**REQUIRED ACTIONS:**
1. Answer these questions using the transcript on the Lancet report, giving each answer on its own line with the matching letter.
(a) What share of U.S. COVID-19 deaths does the new report say were avoidable?
(b) Through what date will the reopened enrollment on HealthCare.gov run?
(c) For how long did Dr. Mary Bassett live in Zimbabwe?
2. Copy the transcript on the Lancet report from "For more, we’re" to "for having me.", and change "faculty" to "staff".

**SELECTED PASSAGE:**
—————
As the U.S. death toll from COVID-19 approaches half a million, a new report says nearly 40% of the deaths were avoidable. By comparing the pandemic in the U.S. to other high-income nations, the medical journal The Lancet found significant gaps in former President Donald Trump’s “inept and insufficient” response to COVID-19, as well as decades of destructive public policy decisions. One of the report’s recommendations is reforming the system to a single-payer model like Medicare for All, which President Joe Biden has so far rejected in favor of bolstering the Affordable Care Act. “The Affordable Care Act still left millions of people — 29 million people — without healthcare insurance coverage,” says Dr. Mary Bassett, one of the authors of The Lancet report. “Single payer would address that.”
Transcript
AMY GOODMAN: This is Democracy Now!, democracynow.org, The Quarantine Report. I’m Amy Goodman.
As the U.S. death toll from COVID-19 approaches half a million, a new report says nearly 40% of those deaths were avoidable. The medical journal The Lancet came to this conclusion by comparing the pandemic in the United States with other high-income G7 nations, like Britain, France and Canada. The findings are included in a report by the Lancet Commission on Public Policy and Health in the Trump Era that faults Trump’s, quote, “inept and insufficient” response to COVID-19, as well as decades of destructive public policy decisions.
One of the report’s recommendations is a single-payer reform, like Medicare for All, that would, quote, “cover all residents under a single, federally financed plan providing comprehensive coverage,” unquote. President Biden has so far rejected Medicare for All, saying instead he wants to bolster the Affordable Care Act with more subsidies. House Democrats proposed a bill last week that would boost subsidies for people who buy plans through the marketplace, and Biden has already signed an executive order to reopen enrollment on HealthCare.gov starting today, February 15th, through May 15th.
For more, we’re joined by one of the lead authors of this new report on “Public policy and health in the Trump era.” Dr. Mary Bassett is the director of the FXB Center for Health and Human Rights at Harvard University. She’s also the former New York City health commissioner, where she served from 2014 to ’18. Before that, she lived in Zimbabwe for nearly two decades, was on the medical faculty of the University of Zimbabwe.
Dr. Bassett, welcome to Democracy Now! It’s great to have you with us. Can you start off by talking about the findings of your Lancet study?
DR. MARY BASSETT: Thanks very much for having me.
—————
**DATA SHOWN:**
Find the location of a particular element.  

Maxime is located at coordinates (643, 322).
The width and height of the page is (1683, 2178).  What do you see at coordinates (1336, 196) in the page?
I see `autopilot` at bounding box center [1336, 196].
—————
**RESULTS FOR THE EXERCISE:**
1.
(a) Nearly 40%
(b) May 15th
(c) Nearly two decades

2.
For more, we’re joined by one of the lead authors of this new report on “Public policy and health in the Trump era.” Dr. Mary Bassett is the director of the FXB Center for Health and Human Rights at Harvard University. She’s also the former New York City health commissioner, where she served from 2014 to ’18. Before that, she lived in Zimbabwe for nearly two decades, was on the medical staff of the University of Zimbabwe.
Dr. Bassett, welcome to Democracy Now! It’s great to have you with us. Can you start off by talking about the findings of your Lancet study?
DR. MARY BASSETT: Thanks very much for having me.